7. Invest in a brokerage account
Opening a brokerage account and steadily investing in low-cost index funds and mutual funds is another great way to gain diversification and exposure to the returns the stock market may generate.
The benefits of ordinary brokerage accounts
By investing in these funds, you will be able to produce passive income and returns that will cause your net worth to steadily increase over the long-term as the dividends and gains continue to compound.
While you will be required to pay taxes on any dividends and capital gains, the current tax code treats long-term capital gains and dividends at a much more favorable 15% rate compared to ordinary income tax rates.

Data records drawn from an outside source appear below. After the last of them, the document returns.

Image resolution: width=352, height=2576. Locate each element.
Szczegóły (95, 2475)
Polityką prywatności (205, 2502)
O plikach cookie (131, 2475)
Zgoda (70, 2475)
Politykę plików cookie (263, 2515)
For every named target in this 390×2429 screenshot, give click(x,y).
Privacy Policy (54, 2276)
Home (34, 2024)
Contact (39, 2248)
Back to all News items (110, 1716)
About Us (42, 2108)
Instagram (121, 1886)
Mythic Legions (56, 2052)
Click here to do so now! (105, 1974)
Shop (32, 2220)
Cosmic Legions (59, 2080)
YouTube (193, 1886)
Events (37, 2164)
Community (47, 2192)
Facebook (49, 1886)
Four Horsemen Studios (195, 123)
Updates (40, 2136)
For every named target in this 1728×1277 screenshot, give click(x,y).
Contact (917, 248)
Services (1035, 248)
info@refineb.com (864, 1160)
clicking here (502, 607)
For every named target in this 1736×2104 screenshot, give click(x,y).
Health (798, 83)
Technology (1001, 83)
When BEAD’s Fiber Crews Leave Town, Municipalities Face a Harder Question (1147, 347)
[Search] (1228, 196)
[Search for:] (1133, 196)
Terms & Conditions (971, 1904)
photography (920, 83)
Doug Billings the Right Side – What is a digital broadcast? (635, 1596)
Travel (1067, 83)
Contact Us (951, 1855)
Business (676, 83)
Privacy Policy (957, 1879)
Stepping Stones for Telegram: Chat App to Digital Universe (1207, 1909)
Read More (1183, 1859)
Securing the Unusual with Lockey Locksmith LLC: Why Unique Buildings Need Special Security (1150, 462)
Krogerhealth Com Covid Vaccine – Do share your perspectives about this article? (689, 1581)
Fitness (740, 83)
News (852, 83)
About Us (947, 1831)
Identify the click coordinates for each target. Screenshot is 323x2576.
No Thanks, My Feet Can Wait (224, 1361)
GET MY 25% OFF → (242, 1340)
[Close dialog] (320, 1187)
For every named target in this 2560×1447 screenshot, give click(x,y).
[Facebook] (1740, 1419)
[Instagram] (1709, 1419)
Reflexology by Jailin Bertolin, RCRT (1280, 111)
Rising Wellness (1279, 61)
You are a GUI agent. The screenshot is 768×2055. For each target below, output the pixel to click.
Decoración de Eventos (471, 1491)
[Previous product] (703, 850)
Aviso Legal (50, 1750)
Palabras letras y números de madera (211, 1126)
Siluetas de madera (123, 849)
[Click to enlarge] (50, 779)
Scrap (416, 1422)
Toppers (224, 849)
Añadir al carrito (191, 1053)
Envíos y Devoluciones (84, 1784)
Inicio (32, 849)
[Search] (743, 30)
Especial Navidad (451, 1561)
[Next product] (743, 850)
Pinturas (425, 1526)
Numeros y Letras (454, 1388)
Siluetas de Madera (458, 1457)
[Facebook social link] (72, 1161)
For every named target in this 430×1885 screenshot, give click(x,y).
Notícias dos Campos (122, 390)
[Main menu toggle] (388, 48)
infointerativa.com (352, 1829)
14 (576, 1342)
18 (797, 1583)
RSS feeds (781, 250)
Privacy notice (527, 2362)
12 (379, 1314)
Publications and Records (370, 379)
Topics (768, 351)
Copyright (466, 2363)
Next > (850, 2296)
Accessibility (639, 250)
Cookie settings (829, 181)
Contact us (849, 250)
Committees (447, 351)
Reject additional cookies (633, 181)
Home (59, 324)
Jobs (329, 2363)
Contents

While individual brokerage accounts do not gain the same tax-deferred treatment as Traditional 401(k)s, and Traditional IRAs or the tax-free treatment that Roth 401(k)s, Roth IRAs, HSAs, and 529 Plans garner, individual brokerage accounts allow you to have liquidity in your investments.
Compared to IRAs which have an age requirement before withdrawals can be made without taxes and penalties and the stipulations associated with HSAs and college savings plans, having a balance of investments that can be accessed without restrictions is a valuable position to hold in your portfolio.
By having these liquid investments, you may lose out a small amount of your return to taxes. However, you can easily shift the funds to pay off any debt you have or to invest in other ventures which may generate a higher return.
Because of these characteristics, you should consider having a balance of investments outside of your cash balance, retirement accounts, and any other restricted investments you may have.
To recap, here are the 7 Best Ways to Increase Your Net Worth
- Get started by tracking your net worth on a monthly basis
- Cut back on your monthly expenses
- Increase your income through overtime, extra jobs and side hustles, and selling unused items
- Payoff debt with high-interest rates (10%+)
- Invest for Retirement in tax-advantaged accounts such as 401(k)s and IRAs
- Contribute to other tax-advantaged accounts as available as needed such as HSAs or 529 Plans
- Open a brokerage account and invest in stocks or funds to watch your portfolio and net worth grow unrestricted
Following a financial plan by diligently tracking your progress, cutting back on expenses, generating excess income, and investing for the future are key themes to steadily increase your net worth over the course of your life. Following these 7 simple steps will lead you well on the way to achieving financial freedom and independence.